Environmental, social and governance (ESG) concerns are now a business imperative for UK companies as British courts tackle a rising tide of legal actions concerning corporate approaches to ESG issues.

Carmel Green, partner at law firm RPC, warned delegates at the firm’s Global Access Conference last week (7-9 March 2023) that insurers needed to turn the growing issue into an opportunity to provide directors and officers (D&O) cover.

“Directors and insurers in the UK need to brace themselves for a rise in claims as the courts look to make judgements and we see both activists and shareholders looking for companies to meet their ESG obligations,” she said.

“However, for insurers there is also the opportunity to make a real impact on their clients’ corporate agenda around ESG.

“In terms of today’s corporate culture, ESG is a business imperative for every company.”

Greenwash away

Green warned that the risk of corporate greenwashing was on the rise as activists, shareholders and regulators were becoming increasingly concerned that companies’ sustainability-related claims could be substantiated.

UK courts have also issued judgements that have seen UK parent companies deemed liable for the actions of their overseas subsidiaries and their ESG impacts.

She said that firms involved in ESG-related litigation had made numerous legal challenges to slow the progress of the cases – while many cases have been ongoing for years, no substantive claims have yet been upheld.

Green said the eventual results of the cases were likely to have a fundamental impact in future litigation.

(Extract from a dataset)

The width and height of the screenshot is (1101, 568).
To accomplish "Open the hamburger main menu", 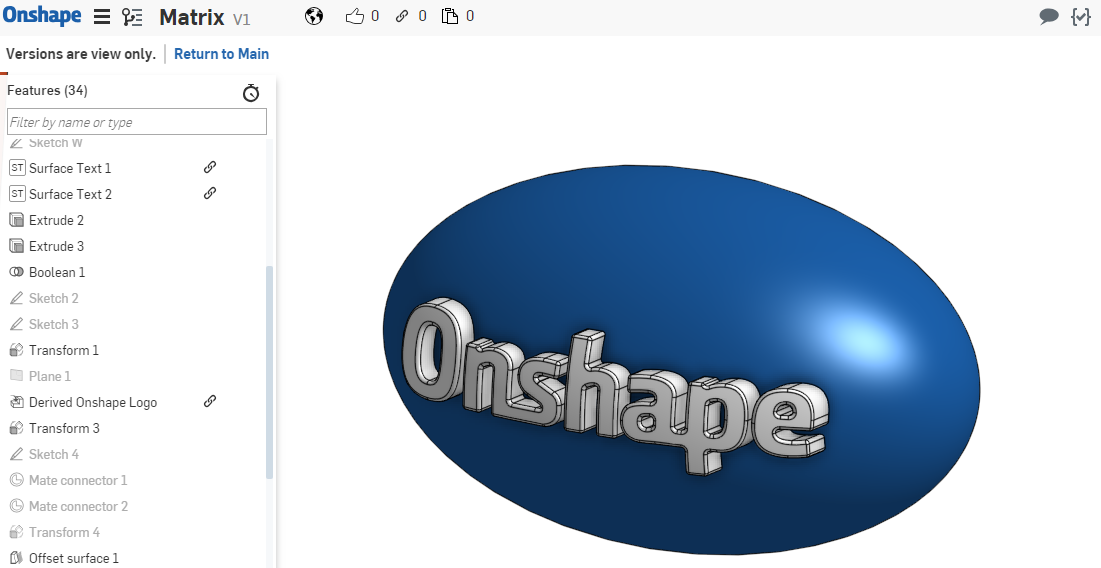I will coord(101,17).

One of the most high profile ongoing cases is the ClientEarth case against 13 directors of energy giant Shell.

The charity has alleged that Shell’s directors failed to ensure the company met its ESG obligations under the Paris agreement has not met emissions reduction targets.

The Paris Agreement, or Paris Climate Accords, is an international treaty on climate change adopted in 2015 that sets out goals for signatories aimed at mitigating global temperature rises.

Range of regulations

Green added that there were multiple ways insurers could take advantage of growing concern around ESG risks. 

She explained: “We have already seen broker Marsh looking to work with insurers to create schemes which will offer more favourable insurance terms to US companies which have validated ESG frameworks.” .

“Regulated companies with good ESG risk management will be likely to suffer less D&O risks.”

She noted a recent study by consultant PricewaterhouseCoopers that found 83% of consumers believed companies had to shape future environmental practices, while 75% of shoppers would avoid spending with firms who were not delivering on their ESG responsibilities.

“There is so much ESG related legislation with which companies need to ensure compliance,” she explained.

“Aside from climate change, most ESG cases we see are not around laggards, but around best-intentioned efforts to address ESG issues that have failed to deliver the desired results.”